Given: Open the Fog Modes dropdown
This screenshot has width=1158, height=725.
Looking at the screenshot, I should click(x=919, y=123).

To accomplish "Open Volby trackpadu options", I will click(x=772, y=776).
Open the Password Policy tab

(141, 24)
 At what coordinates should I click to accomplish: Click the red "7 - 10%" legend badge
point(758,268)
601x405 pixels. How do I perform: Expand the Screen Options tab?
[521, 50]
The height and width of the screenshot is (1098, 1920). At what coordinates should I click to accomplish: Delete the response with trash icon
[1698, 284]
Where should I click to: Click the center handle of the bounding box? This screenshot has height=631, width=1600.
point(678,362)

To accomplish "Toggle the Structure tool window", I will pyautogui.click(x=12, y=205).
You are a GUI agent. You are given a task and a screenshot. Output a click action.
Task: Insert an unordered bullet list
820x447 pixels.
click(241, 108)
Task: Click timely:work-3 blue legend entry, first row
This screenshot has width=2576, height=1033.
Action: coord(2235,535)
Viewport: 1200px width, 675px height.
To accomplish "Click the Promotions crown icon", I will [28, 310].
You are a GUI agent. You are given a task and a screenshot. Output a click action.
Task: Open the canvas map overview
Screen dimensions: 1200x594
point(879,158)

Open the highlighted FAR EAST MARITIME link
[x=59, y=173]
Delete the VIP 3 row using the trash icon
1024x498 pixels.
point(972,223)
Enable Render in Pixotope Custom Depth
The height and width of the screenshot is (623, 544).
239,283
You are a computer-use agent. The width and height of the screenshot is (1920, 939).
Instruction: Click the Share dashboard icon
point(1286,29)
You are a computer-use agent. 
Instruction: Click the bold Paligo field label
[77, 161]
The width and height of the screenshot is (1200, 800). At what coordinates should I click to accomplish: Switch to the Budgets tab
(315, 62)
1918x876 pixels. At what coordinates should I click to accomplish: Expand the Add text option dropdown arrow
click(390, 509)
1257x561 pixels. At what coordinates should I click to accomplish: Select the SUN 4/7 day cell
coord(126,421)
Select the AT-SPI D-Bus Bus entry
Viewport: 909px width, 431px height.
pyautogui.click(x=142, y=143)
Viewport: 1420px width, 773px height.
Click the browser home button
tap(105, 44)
* * *
Reprint the entire listing exactly.

* Written answer:
Given: Open the Fog Modes dropdown
This screenshot has width=1158, height=725.
Looking at the screenshot, I should click(x=919, y=123).

To accomplish "Open Volby trackpadu options", I will click(x=772, y=776).
Open the Password Policy tab

(141, 24)
 At what coordinates should I click to accomplish: Click the red "7 - 10%" legend badge
point(758,268)
601x405 pixels. How do I perform: Expand the Screen Options tab?
[521, 50]
The height and width of the screenshot is (1098, 1920). At what coordinates should I click to accomplish: Delete the response with trash icon
[1698, 284]
Where should I click to: Click the center handle of the bounding box? This screenshot has height=631, width=1600.
point(678,362)

To accomplish "Toggle the Structure tool window", I will pyautogui.click(x=12, y=205).
You are a GUI agent. You are given a task and a screenshot. Output a click action.
Task: Insert an unordered bullet list
820x447 pixels.
click(241, 108)
Task: Click timely:work-3 blue legend entry, first row
This screenshot has width=2576, height=1033.
Action: coord(2235,535)
Viewport: 1200px width, 675px height.
To accomplish "Click the Promotions crown icon", I will [28, 310].
You are a GUI agent. You are given a task and a screenshot. Output a click action.
Task: Open the canvas map overview
Screen dimensions: 1200x594
point(879,158)

Open the highlighted FAR EAST MARITIME link
[x=59, y=173]
Delete the VIP 3 row using the trash icon
1024x498 pixels.
point(972,223)
Enable Render in Pixotope Custom Depth
The height and width of the screenshot is (623, 544).
239,283
You are a computer-use agent. The width and height of the screenshot is (1920, 939).
Instruction: Click the Share dashboard icon
point(1286,29)
You are a computer-use agent. 
Instruction: Click the bold Paligo field label
[77, 161]
The width and height of the screenshot is (1200, 800). At what coordinates should I click to accomplish: Switch to the Budgets tab
(315, 62)
1918x876 pixels. At what coordinates should I click to accomplish: Expand the Add text option dropdown arrow
click(390, 509)
1257x561 pixels. At what coordinates should I click to accomplish: Select the SUN 4/7 day cell
coord(126,421)
Select the AT-SPI D-Bus Bus entry
Viewport: 909px width, 431px height.
pyautogui.click(x=142, y=143)
Viewport: 1420px width, 773px height.
Click the browser home button
tap(105, 44)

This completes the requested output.